2. Plan for how you’ll capitalize on consumer interest

While a digital presence alone may not be enough, extending across channels has been common practice since 2011 when Volkswagen became the first advertiser to unveil their ad "The Force" early online, generating 17 million views before airing it during the game.

After dropping a cultural bomb with a Super Bowl TV spot, digital and social extensions can further ignite the campaign by making the content accessible for people who connected with the brand message and want to share or comment on it as a reflection of their beliefs or interests.

Brands have also found success driving engagement by contributing to the multidimensional on-and-off-field stories sports fans now demand with real time war rooms that push out content to connect the brand idea with what’s happening within the game.

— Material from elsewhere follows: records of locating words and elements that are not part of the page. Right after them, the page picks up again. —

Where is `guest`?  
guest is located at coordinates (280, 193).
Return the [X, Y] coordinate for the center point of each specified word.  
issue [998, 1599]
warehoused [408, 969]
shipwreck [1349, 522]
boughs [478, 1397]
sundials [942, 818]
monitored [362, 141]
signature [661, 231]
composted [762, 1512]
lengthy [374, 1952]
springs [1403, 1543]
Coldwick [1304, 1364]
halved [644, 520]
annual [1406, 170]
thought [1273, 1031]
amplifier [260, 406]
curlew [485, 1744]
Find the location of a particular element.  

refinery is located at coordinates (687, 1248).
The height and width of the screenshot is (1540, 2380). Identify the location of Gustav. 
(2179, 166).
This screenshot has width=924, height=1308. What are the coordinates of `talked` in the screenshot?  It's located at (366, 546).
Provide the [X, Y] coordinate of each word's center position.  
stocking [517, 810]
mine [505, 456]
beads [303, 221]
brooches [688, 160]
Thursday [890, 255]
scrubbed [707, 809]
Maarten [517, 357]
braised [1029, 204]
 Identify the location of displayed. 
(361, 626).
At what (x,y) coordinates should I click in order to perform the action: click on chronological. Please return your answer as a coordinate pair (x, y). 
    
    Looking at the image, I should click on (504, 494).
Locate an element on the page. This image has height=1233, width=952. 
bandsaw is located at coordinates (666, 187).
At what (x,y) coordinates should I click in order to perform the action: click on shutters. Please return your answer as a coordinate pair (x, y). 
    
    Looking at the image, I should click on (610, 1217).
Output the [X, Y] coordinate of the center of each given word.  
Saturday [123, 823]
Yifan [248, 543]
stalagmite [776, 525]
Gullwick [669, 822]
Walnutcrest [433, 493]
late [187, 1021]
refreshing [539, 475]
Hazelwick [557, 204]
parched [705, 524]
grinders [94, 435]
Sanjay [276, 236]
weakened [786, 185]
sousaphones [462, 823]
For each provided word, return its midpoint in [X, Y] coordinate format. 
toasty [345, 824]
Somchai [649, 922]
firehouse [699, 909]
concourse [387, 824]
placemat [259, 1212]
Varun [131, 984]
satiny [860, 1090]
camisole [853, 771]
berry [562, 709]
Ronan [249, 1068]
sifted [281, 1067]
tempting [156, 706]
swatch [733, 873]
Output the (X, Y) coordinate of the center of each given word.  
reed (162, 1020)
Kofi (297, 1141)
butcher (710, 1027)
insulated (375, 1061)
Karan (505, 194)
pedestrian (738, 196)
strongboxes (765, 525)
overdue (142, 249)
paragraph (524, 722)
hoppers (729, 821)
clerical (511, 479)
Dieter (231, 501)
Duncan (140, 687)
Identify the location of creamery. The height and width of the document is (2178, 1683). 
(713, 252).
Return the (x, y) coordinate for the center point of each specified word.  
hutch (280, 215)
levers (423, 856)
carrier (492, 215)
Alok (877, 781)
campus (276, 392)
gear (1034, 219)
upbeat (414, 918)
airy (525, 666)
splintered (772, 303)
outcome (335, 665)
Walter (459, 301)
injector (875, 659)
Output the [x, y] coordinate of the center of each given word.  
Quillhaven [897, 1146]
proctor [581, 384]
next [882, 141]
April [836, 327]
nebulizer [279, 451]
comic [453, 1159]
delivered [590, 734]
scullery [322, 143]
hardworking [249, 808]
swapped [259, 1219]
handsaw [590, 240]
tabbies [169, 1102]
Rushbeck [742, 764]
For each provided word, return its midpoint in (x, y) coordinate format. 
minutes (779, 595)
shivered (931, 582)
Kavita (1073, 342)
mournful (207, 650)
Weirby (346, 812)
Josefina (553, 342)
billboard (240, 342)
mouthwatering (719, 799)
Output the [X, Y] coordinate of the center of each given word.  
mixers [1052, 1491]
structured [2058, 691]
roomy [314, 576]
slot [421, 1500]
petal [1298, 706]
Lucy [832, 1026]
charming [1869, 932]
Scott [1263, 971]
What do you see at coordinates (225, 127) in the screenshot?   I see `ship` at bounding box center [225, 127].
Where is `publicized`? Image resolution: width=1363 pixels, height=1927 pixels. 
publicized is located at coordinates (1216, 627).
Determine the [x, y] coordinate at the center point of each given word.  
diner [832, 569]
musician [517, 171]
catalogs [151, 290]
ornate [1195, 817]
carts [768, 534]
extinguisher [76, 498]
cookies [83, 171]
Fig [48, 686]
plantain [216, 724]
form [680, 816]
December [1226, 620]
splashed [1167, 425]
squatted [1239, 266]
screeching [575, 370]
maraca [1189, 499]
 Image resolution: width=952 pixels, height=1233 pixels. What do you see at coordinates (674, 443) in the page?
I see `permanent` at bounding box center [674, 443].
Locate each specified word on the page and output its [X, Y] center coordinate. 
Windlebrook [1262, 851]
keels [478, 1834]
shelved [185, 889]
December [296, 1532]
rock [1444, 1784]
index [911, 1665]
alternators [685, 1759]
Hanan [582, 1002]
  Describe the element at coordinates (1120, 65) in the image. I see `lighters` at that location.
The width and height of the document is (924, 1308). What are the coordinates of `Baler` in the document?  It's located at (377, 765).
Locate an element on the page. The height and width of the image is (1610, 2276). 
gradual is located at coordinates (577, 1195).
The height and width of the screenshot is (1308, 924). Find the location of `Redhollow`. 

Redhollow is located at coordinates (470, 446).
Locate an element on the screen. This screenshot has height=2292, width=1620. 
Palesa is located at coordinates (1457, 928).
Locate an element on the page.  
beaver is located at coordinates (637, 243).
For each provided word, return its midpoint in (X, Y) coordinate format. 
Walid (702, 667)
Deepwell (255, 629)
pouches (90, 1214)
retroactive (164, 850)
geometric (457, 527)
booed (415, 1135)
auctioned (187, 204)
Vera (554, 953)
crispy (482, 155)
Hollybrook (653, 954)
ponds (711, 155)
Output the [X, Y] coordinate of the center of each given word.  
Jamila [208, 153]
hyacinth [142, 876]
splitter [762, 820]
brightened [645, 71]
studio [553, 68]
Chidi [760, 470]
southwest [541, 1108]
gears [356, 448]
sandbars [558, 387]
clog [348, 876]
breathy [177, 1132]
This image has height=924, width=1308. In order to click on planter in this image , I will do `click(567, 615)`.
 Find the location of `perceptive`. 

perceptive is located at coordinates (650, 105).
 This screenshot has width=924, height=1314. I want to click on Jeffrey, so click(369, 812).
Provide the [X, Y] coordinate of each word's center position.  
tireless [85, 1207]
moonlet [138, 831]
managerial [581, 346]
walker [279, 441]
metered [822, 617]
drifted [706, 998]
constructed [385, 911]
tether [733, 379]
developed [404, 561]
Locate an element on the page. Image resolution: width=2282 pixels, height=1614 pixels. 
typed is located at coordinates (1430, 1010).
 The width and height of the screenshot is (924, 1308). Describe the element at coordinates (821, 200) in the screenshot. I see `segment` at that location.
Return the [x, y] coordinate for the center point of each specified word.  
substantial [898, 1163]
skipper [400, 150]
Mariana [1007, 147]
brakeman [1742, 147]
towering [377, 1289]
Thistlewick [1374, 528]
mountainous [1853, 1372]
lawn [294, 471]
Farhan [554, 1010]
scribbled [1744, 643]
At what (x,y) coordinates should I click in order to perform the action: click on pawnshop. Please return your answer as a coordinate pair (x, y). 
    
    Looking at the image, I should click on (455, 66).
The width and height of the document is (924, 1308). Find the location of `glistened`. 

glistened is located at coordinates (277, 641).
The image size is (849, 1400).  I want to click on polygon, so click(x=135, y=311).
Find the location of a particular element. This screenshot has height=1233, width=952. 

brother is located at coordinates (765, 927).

Taking a stance on cultural topics and encouraging audiences to do the same like Always famously did by extending their brand idea with social posts that invited consumers to share what they do #LikeAGirl, has shown to be another effective way to further fuel consumer interest stirred by a Super Bowl TV Spot.


3. Use the Super Bowl as your launch moment, not the only moment

While presence within the Super Bowl often leads to an immediate impact in metrics like GoDaddy’s spikes in traffic or Kia’s reported increase in awareness and sales, it’s important that brands plan for how they’ll extend conversation, leveraging the momentum they generated at the Super Bowl to help fuel the rest of their year.

Continued presence is essential to sustaining metrics and staying top of mind, so brands should ensure their idea and budgets can endure beyond this single moment alone. One of the greatest benefits of advertising within the Super Bowl is the ability to make your Super Bowl presence the start of something meaningful by re-engaging these communities days or months after the final touchdown.

While news of this year’s biggest productions will continue capturing headlines in the short term, it’ll take more time to see the impact of this year’s biggest winners -- the campaigns with lasting influence on the brand’s business thanks to a big idea and thoughtful execution across channels and flight dates. These are the ones worth celebrating.